“We are family”: considering the importance of sibling relationships in family proceedings
Anthony Douglas, Chief Executive
When asked how many brothers and sisters he has, a donor conceived man I know, a wag as well, answered, “Dunno, about 700 I think.” He, like me, campaigns for the rights of donor conceived children to have their status recognised on their birth certificate. As an adopted person, I call my birth mother’s children my half siblings even though legally they are not. With more families re-constituting and blending, brothers and sisters might not live with each other but may still feel part of the same family or families. They may be in touch – or fall out, or fall out and fall back in – for a lifetime. I say all this to emphasise the significance of brothers and sisters to the children we work with. We should assess the degree of significance and the contribution brothers and sisters are making or can make in the future towards the well-being of the child under our spotlight.
In public law care or adoption cases, this will often mean assessing whether siblings should stay together or apart, through reviewing the local authority stance on that. Sometimes that decision is led by placement availability. Sometimes it is led by a view that the sibling relationship has become harmful and dysfunctional as a result of family dysfunction, and that for the child in question to recover and grow, she or he should be cared for apart from their siblings. We should remember that positive sibling contact can promote positive outcomes in care such as mental health, socialisation, academic performance and placement stability (Sen and Broadhurst¹, Wojciak²).These are arguments for inclusive permanence placements, unless for exceptional reasons inclusion is dangerous.

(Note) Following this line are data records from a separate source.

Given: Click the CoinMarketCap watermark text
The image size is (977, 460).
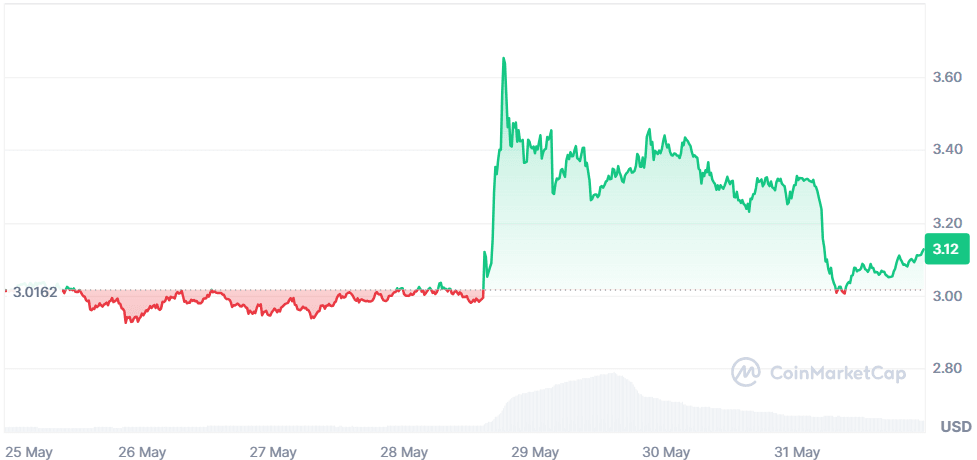Looking at the screenshot, I should click(x=838, y=374).
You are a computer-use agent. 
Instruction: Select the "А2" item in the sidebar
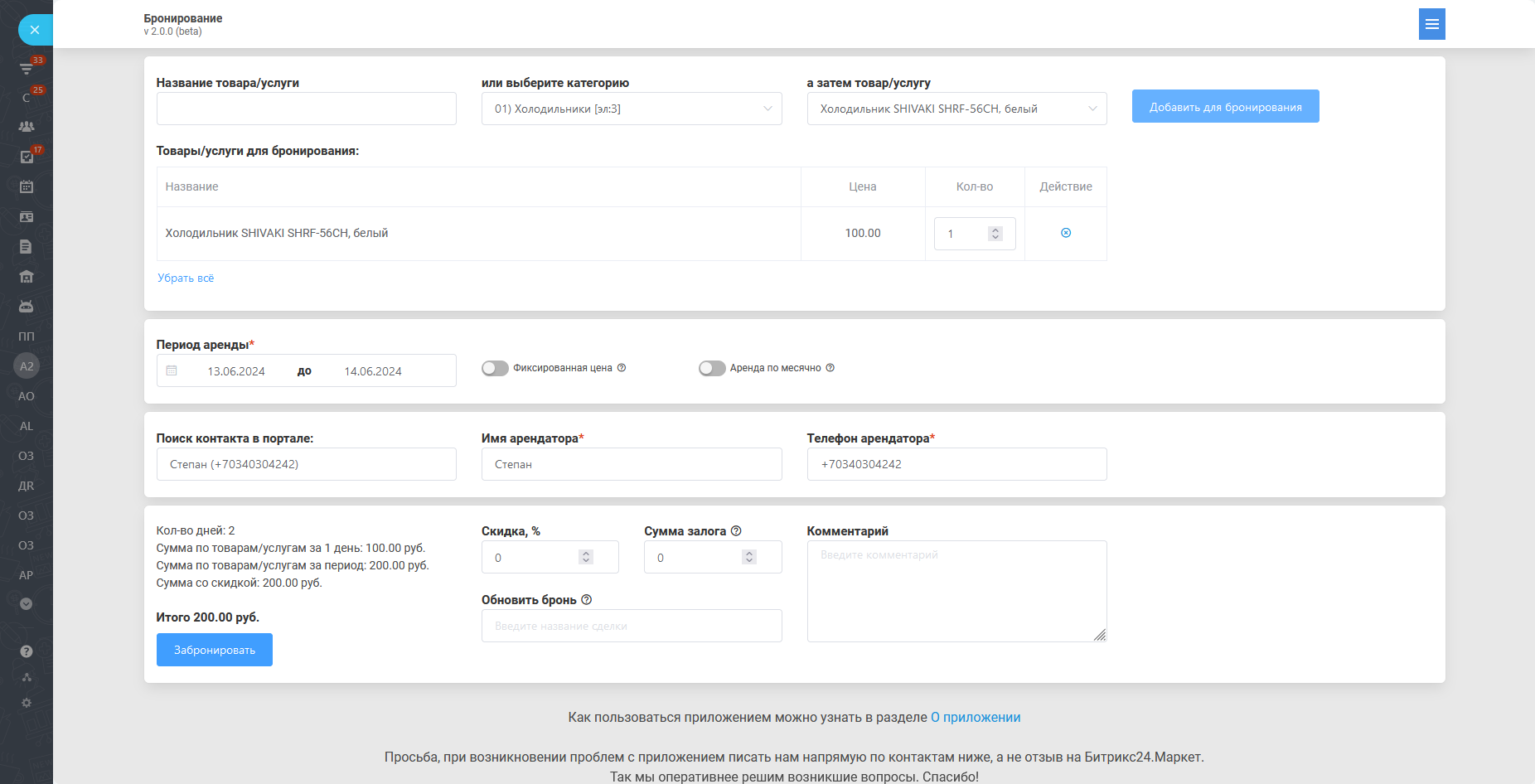pos(27,366)
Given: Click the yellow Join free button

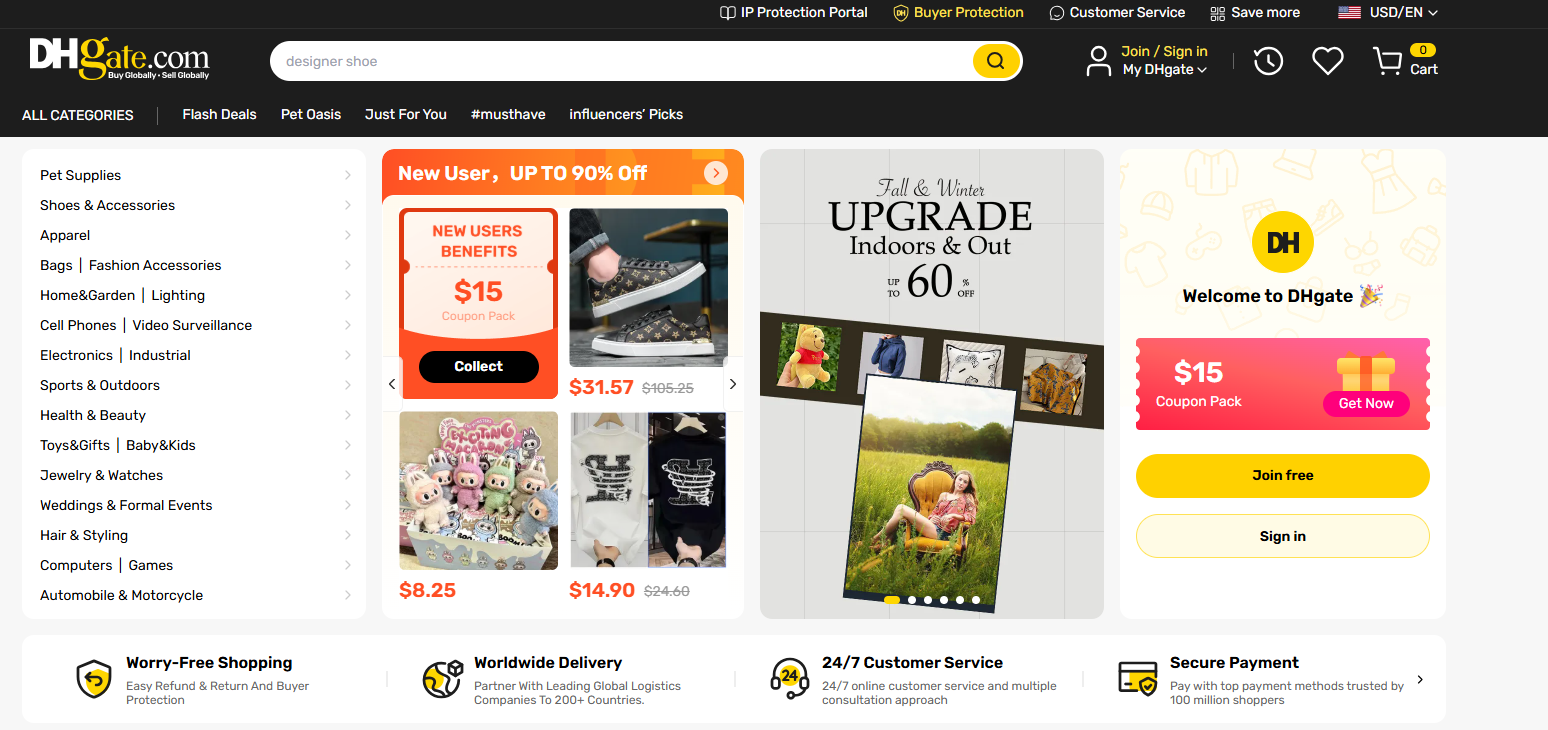Looking at the screenshot, I should (1282, 475).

In private law, while the court application is invariably by one parent against the other, or one family adult against another, sibling relationships may be as important to the child as her or his relationship is with their parents. Siblings are not an afterthought. Rather, they need to be integral to the Family Court Adviser’s case analysis and recommendations, if only to be discounted or to be included in the balancing exercise for a welfare determination.
Our brothers and sisters are part of us. They are with us for life without a guarantee, so each of us has to find the right level with each of our brothers and sisters, and they with us. In our public and private law work, we should facilitate the children we work with to be in the best position possible to do this for themselves.

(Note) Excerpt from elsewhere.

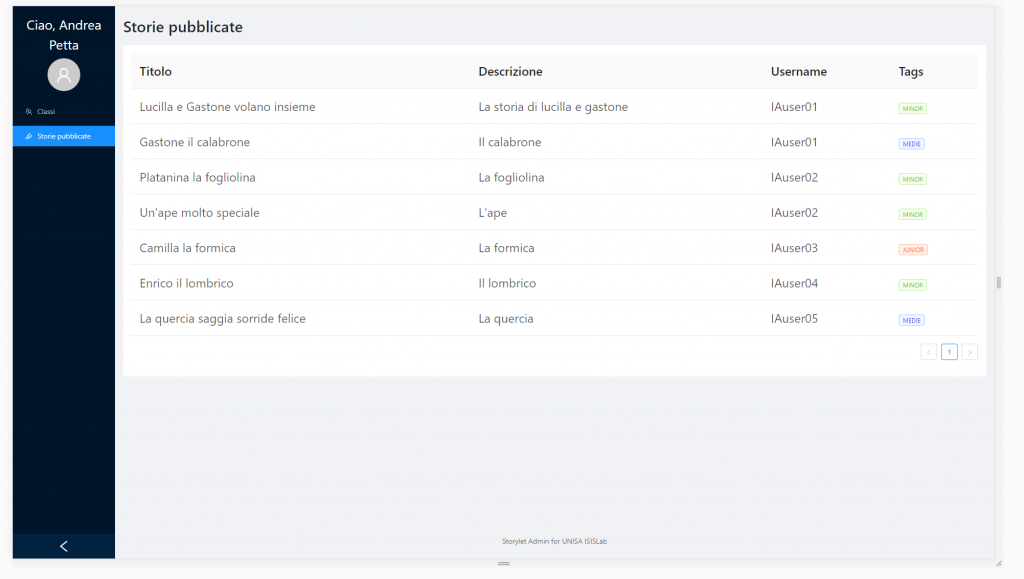The width and height of the screenshot is (1024, 579).
Task: Click the MEDIE tag for La quercia row
Action: tap(911, 320)
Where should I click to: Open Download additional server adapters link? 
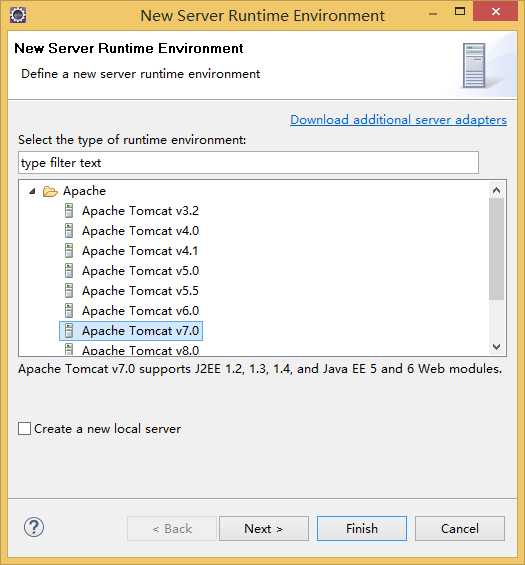point(399,120)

I will end with this advice from the Family Justice Young People’s Board, which I endorse:
- The most important thing is to listen to each child individually. They may be related, but that doesn’t mean they share the same opinions, so don’t consider them as a package.
- Make your decision based on what you think would be best for each child.
- Professionals need to see sibling relationships as being just as important as parent or grandparent relationships, whether it be full sibling or half sibling.
- Remember that as we are individuals, we may want to express our views in different ways. Give us the option to speak to you separately or together, or maybe even both.
- It is important to keep siblings together or to maintain a good level of contact during family breakdown.
Please note that our blogs provide individual views on a subject and are not intended as guidance for practitioners.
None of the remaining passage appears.